> **EXERCISE AIM**
Each of the entries should be retyped precisely as it appears.

> **RECORDS FOR PROCESSING**
[Start of section]
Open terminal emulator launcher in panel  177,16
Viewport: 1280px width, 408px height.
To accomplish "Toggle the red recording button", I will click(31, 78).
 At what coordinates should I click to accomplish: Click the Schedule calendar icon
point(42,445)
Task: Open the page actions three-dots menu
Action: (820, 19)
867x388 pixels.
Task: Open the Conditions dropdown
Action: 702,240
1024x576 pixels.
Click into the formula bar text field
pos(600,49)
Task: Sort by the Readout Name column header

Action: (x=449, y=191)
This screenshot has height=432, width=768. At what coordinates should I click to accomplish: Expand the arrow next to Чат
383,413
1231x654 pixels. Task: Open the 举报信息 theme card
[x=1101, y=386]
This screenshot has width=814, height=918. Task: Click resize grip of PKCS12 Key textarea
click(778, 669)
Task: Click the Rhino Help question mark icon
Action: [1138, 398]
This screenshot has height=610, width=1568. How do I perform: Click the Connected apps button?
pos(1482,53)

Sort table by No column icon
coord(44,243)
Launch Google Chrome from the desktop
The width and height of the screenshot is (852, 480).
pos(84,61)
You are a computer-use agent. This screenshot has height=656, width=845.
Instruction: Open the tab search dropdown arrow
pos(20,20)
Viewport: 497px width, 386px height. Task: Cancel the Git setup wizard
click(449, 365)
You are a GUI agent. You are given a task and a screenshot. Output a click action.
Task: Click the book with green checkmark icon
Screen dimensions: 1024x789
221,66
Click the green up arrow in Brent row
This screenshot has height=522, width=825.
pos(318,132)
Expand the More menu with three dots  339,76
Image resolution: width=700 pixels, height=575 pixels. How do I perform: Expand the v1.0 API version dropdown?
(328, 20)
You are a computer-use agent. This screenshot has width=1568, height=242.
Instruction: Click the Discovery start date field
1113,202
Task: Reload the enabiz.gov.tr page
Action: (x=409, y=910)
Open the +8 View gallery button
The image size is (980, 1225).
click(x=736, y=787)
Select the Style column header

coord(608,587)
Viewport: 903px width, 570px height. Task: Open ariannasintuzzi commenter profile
[End of section]
> **EXPECTED OUTPUT**
Open terminal emulator launcher in panel  177,16
Viewport: 1280px width, 408px height.
To accomplish "Toggle the red recording button", I will click(31, 78).
 At what coordinates should I click to accomplish: Click the Schedule calendar icon
point(42,445)
Task: Open the page actions three-dots menu
Action: (820, 19)
867x388 pixels.
Task: Open the Conditions dropdown
Action: 702,240
1024x576 pixels.
Click into the formula bar text field
pos(600,49)
Task: Sort by the Readout Name column header

Action: (x=449, y=191)
This screenshot has height=432, width=768. At what coordinates should I click to accomplish: Expand the arrow next to Чат
383,413
1231x654 pixels. Task: Open the 举报信息 theme card
[x=1101, y=386]
This screenshot has width=814, height=918. Task: Click resize grip of PKCS12 Key textarea
click(778, 669)
Task: Click the Rhino Help question mark icon
Action: [1138, 398]
This screenshot has height=610, width=1568. How do I perform: Click the Connected apps button?
pos(1482,53)

Sort table by No column icon
coord(44,243)
Launch Google Chrome from the desktop
The width and height of the screenshot is (852, 480).
pos(84,61)
You are a computer-use agent. This screenshot has height=656, width=845.
Instruction: Open the tab search dropdown arrow
pos(20,20)
Viewport: 497px width, 386px height. Task: Cancel the Git setup wizard
click(449, 365)
You are a GUI agent. You are given a task and a screenshot. Output a click action.
Task: Click the book with green checkmark icon
Screen dimensions: 1024x789
221,66
Click the green up arrow in Brent row
This screenshot has height=522, width=825.
pos(318,132)
Expand the More menu with three dots  339,76
Image resolution: width=700 pixels, height=575 pixels. How do I perform: Expand the v1.0 API version dropdown?
(328, 20)
You are a computer-use agent. This screenshot has width=1568, height=242.
Instruction: Click the Discovery start date field
1113,202
Task: Reload the enabiz.gov.tr page
Action: (x=409, y=910)
Open the +8 View gallery button
The image size is (980, 1225).
click(x=736, y=787)
Select the Style column header

coord(608,587)
Viewport: 903px width, 570px height. Task: Open ariannasintuzzi commenter profile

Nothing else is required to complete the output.